REQUIRED ACTIONS |
1. Using the politician's biography, answer these:
(a) Which seat does he currently hold as MLA?
(b) Who defeated him in the 2019 election, and from which party?
(c) At which party congress was he elected to the central committee?
2. Repeat the politician's biography from "Jitendra Choudhury is" up to and including "Rashtriya Manch (AARM).".
3. Carry on the politician's biography past its final sentence.

##### PAGE TEXT

Jitendra Chaudhury (born 27 June 1958) is an Indian communist politician who is a member of the Communist Party of India (Marxist) and serving as the incumbent MLA from Sabroom. Previously, he had won the 2014 Indian general elections from the Tripura East (Lok Sabha constituency) before conceding defeat against Rebati Tripura of BJP in 2019.

Jitendra Choudhury is the current State General Secretary of Communist Party of India (Marxist). At the 22nd Communist Party Congress in 2018, he was elected as a member of the central committee. He is current president of GMP, the Indigenous Tripuri wing of the party. He is also joint secretary of AIKS, the peasant's wing of the party. He is the national convener of Adivasi Adhikar Rashtriya Manch (AARM).

##########
##### PROVIDED MATERIAL

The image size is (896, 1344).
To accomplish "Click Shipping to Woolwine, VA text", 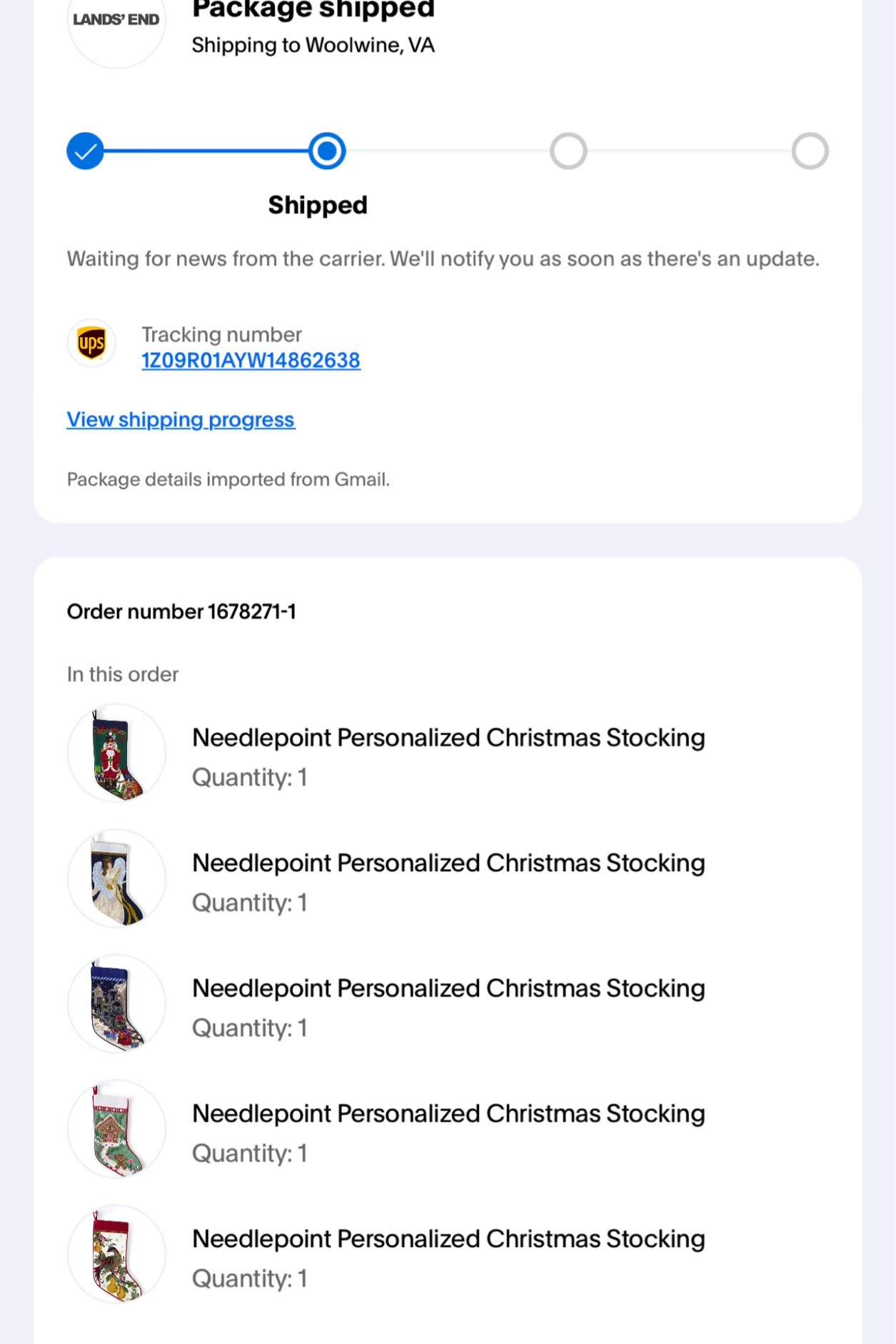I will tap(313, 46).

##########

RESULTS FOR THE EXERCISE |
1.
(a) Sabroom
(b) Rebati Tripura of the BJP
(c) The 22nd Communist Party Congress, in 2018

2.
Jitendra Choudhury is the current State General Secretary of Communist Party of India (Marxist). At the 22nd Communist Party Congress in 2018, he was elected as a member of the central committee. He is current president of GMP, the Indigenous Tripuri wing of the party. He is also joint secretary of AIKS, the peasant's wing of the party. He is the national convener of Adivasi Adhikar Rashtriya Manch (AARM).

3.
Political career

In 1993, Choudhury was elected from Manu ST constituency as CPI(M) candidate for Tripura Legislative Assembly election and he won the election. He was the Minister of Forest and Industry, Commerce, Sports from 1993 to 1998 in Dasarath Deb Ministry. He was also Minister of Forest and Industry, Commerce, Sports in Manik Sarkar Ministry from 1998 to 2014. In 2014 Indian general election he won from Tripura East (Lok Sabha constituency) and became Member of the 16th Lok Sabha from Tripura. However in the 2019 Indian general election, he lost to Rebati Tripura. In the 2023 Tripura election, he won from the constituency of Sabroom.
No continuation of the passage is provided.